→ **What is needed**:
Beginning at the line containing "Free Porn (341, 2546)" and continuing to the end of the records below, give each line again exactly as it stands, and only those lines.

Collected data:
════

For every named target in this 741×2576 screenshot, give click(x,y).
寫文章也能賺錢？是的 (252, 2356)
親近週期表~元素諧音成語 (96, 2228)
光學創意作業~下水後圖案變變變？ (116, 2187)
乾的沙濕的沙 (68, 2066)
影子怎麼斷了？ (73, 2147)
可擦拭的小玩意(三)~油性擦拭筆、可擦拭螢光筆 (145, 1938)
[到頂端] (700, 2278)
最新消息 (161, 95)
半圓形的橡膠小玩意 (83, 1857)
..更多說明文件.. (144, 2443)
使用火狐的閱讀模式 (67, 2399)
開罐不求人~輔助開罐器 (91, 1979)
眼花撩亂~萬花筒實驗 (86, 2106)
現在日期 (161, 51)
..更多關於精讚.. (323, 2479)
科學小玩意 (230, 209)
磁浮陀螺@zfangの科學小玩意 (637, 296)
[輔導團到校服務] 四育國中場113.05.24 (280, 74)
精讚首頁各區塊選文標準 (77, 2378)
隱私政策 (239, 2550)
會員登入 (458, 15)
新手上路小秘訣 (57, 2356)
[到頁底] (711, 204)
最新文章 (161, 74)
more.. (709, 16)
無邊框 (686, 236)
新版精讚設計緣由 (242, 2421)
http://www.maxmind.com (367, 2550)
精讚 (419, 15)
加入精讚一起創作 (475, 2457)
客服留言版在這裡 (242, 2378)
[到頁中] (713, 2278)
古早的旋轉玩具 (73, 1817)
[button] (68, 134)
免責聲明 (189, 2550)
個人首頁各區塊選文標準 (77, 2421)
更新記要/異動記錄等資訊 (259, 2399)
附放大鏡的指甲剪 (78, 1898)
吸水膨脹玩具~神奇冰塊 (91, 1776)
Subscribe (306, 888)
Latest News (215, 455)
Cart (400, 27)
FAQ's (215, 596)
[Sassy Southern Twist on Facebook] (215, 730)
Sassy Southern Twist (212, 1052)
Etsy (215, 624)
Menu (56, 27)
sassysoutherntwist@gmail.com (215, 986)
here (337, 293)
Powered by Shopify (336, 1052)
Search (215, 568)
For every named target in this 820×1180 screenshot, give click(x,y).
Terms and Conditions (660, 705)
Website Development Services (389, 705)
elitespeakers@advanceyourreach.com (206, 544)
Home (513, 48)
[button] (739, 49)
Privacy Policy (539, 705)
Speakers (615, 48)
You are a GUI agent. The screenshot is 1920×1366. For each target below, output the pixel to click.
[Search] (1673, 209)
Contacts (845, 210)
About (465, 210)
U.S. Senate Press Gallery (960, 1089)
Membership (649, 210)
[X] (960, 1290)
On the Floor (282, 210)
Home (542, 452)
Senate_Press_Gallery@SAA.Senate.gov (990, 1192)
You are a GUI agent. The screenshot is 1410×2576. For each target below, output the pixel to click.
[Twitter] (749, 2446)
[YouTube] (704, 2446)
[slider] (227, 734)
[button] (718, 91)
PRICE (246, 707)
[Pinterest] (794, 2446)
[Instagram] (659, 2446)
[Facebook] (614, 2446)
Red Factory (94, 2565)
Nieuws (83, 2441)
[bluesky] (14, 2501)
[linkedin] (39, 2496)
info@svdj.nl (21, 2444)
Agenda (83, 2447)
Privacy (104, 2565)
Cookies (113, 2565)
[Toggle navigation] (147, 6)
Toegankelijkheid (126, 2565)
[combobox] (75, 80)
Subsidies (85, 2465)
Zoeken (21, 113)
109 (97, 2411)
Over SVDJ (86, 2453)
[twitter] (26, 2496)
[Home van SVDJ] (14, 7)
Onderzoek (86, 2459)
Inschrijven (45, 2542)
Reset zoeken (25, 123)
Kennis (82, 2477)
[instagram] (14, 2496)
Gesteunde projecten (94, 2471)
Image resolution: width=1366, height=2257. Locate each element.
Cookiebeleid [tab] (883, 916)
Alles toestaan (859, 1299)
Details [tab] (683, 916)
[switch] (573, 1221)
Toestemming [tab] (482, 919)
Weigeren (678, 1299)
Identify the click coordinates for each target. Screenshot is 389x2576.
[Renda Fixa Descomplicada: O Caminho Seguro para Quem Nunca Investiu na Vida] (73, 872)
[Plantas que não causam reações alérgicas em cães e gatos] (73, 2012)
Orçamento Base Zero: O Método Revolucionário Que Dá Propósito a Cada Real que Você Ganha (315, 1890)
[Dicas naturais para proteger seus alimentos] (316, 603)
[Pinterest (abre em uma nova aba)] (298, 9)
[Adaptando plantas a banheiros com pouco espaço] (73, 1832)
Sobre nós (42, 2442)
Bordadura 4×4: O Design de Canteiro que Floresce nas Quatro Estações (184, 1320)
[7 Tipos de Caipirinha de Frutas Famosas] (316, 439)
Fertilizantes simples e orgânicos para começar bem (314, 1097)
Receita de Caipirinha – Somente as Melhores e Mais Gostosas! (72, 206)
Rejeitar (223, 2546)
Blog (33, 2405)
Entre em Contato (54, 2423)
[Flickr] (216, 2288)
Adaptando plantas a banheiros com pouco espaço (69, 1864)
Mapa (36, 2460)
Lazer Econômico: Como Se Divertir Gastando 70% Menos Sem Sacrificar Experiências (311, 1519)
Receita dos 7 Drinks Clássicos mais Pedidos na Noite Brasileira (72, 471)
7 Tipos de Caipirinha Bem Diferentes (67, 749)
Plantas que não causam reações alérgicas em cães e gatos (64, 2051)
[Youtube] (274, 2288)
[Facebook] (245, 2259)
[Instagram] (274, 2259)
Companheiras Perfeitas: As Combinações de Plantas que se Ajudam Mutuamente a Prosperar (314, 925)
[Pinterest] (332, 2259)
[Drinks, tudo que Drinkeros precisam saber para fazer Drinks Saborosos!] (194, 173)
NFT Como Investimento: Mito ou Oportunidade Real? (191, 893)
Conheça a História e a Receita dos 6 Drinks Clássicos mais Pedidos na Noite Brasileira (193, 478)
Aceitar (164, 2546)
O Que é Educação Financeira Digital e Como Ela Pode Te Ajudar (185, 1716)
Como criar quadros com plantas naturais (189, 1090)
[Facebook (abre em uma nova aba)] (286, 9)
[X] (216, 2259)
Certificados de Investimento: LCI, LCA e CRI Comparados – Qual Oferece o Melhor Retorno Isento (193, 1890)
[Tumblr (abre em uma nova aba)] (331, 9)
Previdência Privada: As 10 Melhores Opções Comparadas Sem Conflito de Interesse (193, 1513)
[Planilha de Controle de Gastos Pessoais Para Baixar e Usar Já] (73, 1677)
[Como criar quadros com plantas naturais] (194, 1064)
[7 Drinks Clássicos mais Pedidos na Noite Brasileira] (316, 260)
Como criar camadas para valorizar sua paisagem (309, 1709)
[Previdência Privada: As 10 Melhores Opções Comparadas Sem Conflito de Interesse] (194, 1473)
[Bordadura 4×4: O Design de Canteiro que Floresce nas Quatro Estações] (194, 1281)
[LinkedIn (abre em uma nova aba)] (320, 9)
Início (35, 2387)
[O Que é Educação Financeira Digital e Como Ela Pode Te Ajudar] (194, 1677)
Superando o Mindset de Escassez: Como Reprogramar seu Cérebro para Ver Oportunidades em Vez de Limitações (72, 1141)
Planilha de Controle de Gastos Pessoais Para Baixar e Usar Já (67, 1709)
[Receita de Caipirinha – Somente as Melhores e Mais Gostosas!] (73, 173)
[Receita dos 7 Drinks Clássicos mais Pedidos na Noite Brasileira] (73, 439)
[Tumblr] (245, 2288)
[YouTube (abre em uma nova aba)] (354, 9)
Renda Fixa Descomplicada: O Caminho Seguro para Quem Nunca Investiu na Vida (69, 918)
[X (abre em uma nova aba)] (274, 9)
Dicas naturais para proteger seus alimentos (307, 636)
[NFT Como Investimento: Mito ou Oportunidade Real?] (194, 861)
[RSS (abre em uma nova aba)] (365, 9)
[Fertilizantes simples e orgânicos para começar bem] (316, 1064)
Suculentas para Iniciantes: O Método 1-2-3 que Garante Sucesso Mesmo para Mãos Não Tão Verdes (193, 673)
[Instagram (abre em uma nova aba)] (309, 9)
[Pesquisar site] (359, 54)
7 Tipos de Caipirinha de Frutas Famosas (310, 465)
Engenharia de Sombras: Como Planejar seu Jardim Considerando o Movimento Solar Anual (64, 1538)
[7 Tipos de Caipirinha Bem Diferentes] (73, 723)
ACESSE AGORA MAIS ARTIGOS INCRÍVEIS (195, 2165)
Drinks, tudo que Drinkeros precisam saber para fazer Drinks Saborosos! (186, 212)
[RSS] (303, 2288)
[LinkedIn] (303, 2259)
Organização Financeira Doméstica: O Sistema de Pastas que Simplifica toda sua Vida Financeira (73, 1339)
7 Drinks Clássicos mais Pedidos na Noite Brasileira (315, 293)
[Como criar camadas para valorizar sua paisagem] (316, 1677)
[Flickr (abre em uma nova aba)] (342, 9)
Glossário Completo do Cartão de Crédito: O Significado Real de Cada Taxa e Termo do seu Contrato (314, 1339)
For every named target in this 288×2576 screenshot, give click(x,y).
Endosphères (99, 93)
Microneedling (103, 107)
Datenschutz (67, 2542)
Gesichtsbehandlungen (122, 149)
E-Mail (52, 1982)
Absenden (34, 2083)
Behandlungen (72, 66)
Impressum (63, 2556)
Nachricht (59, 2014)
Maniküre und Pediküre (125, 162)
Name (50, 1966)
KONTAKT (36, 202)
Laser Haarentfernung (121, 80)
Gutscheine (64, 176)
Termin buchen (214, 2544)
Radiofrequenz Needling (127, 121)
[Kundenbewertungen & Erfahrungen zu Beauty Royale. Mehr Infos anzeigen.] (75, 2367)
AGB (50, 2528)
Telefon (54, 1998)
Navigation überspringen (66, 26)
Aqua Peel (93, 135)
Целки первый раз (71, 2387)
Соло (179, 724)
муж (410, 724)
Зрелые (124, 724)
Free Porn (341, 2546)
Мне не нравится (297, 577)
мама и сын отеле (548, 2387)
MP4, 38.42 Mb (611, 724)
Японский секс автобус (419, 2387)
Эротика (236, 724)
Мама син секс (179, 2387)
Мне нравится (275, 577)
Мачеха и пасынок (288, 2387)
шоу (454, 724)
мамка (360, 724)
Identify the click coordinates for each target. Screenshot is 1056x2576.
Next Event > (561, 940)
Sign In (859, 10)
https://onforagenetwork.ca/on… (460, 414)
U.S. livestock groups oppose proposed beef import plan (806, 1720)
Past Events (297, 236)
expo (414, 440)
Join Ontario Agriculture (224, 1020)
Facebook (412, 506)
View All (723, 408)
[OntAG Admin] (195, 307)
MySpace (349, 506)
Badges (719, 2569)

════

→ **Written solution**:
Free Porn (341, 2546)
Мне не нравится (297, 577)
мама и сын отеле (548, 2387)
MP4, 38.42 Mb (611, 724)
Японский секс автобус (419, 2387)
Эротика (236, 724)
Мама син секс (179, 2387)
Мне нравится (275, 577)
Мачеха и пасынок (288, 2387)
шоу (454, 724)
мамка (360, 724)
Identify the click coordinates for each target. Screenshot is 1056x2576.
Next Event > (561, 940)
Sign In (859, 10)
https://onforagenetwork.ca/on… (460, 414)
U.S. livestock groups oppose proposed beef import plan (806, 1720)
Past Events (297, 236)
expo (414, 440)
Join Ontario Agriculture (224, 1020)
Facebook (412, 506)
View All (723, 408)
[OntAG Admin] (195, 307)
MySpace (349, 506)
Badges (719, 2569)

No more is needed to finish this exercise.